Friends, friends and even more friends

When you’re a career nomad like I am, you tend to up sticks and move around with some sort of regular frequency. While this might be good for your own life experiences, it tends to be a bit of a downer for your career (assuming you’re not in the relocations business) and it definitely wreaks havoc on your personal relationships.

Of course there will be a few friends you meet along the way who you keep for life, and obviously your family is your family, regardless of where you are in the world. But by and large, the people career nomads regularly hang out with at any given point in time aren’t going to be the same people they hang out with the year or two after.

Now, I generally don’t have problems making friends (witness the 1366 friends on Facebook), so it’s not something that’s really weighed on my mind before. I understand this is what happens when you decide to move away from the people who you spend most of your time with. It’s not usually something you want to happen, but it just does.

You move to a new place, make some new friends, then you move on to the next place, while hanging on to a few of those friends who really mean something to you. Lather, rinse, repeat. It’s the nature of the beast.

But this year, I’ve come to the conclusion that I’ve made it more and more difficult for myself to have really good, close friends. I know this comes with the territory, but I think I’ve compounded the problem with two main factors – the time between moves and the places I’ve chosen to live in.

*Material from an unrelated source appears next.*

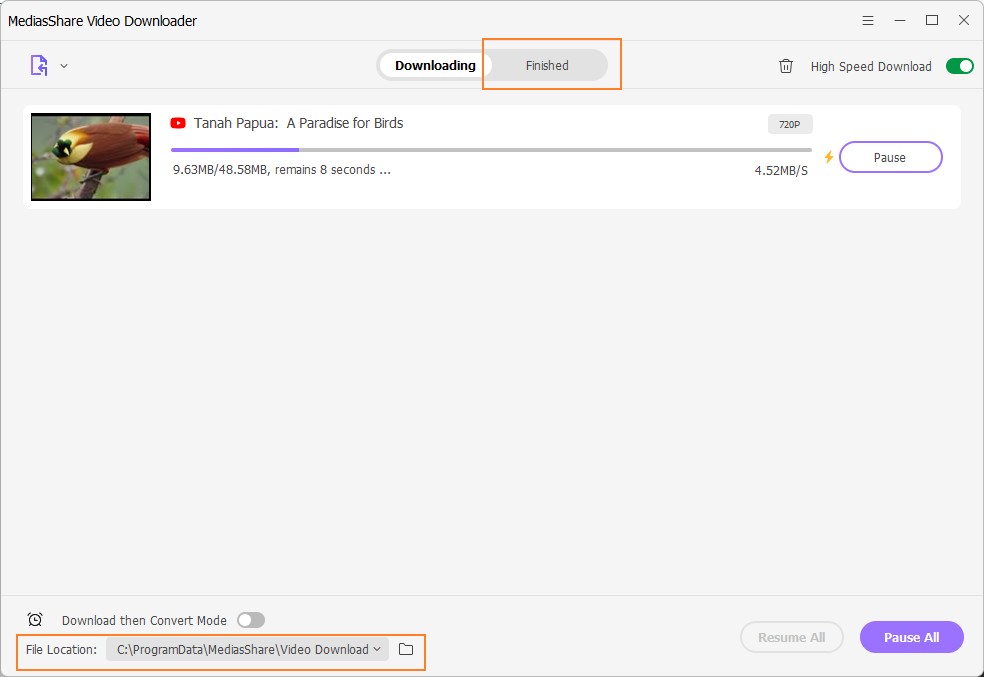This screenshot has width=984, height=677.
Task: Click the bird video thumbnail
Action: pos(91,157)
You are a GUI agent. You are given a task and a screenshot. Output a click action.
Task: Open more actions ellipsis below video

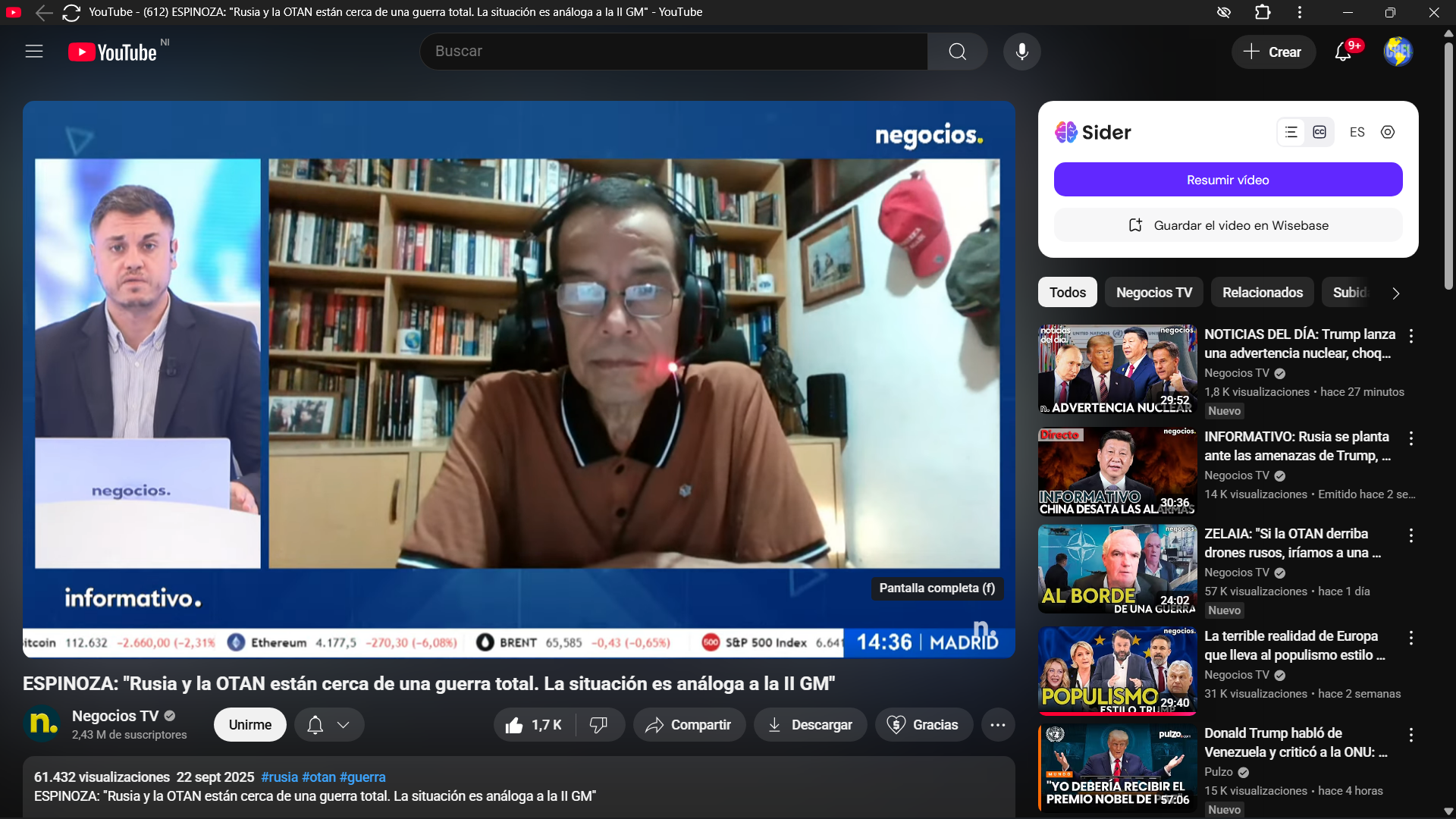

The first one is easy to figure out – I’m spending less time in each new place I move to, and thus not able to keep the same friends and develop those friendships over a longer period of time. The solution is equally obvious – stay longer in each place! Sometimes that’s not under your control (work contract length, work visa validity, etc.), but it’s something you can work on.

The second is a bit tougher… because you don’t know what a place is like until you get there. You don’t know how the people are, or what they’re like, or even who you’ll meet.

Aachen, Germany? Really nice, quaint little town, full of families and university students. Great place to live and to settle down. The friends I made there tended to be 50/50 Germans and expatriates, and many of them still live and work there, or at least not too far away in Eindhoven, Cologne or Düsseldorf.

London? Fantastic city that attracts visitors and expats from all around the world… especially Australians, who seem to make living in London a rite of passage. The friends I made there were mostly expats with a few Brits sprinkled in, but I hardly met anyone who was a real Londoner. Still, a lot of people there like it so much, they do end up staying for a while.

Beijing? Well, maybe it’s what I do and where I go, but the friends I have here are almost 100% international people. And worse yet, none are here for the long-term. Everyone seems to be coming here for really short periods of time, just to learn Mandarin. 3 months, 6 months, maybe even a year. But I can count on one hand the number of friends I’ve had here for more than a year. Doesn’t make birthdays or holidays any easier.

And that’s the bottom line really. Maybe I’ve just put myself in a situation where I’m constantly having to make new friends. But I can’t see a solution to this except one that caused it in the first place – another move!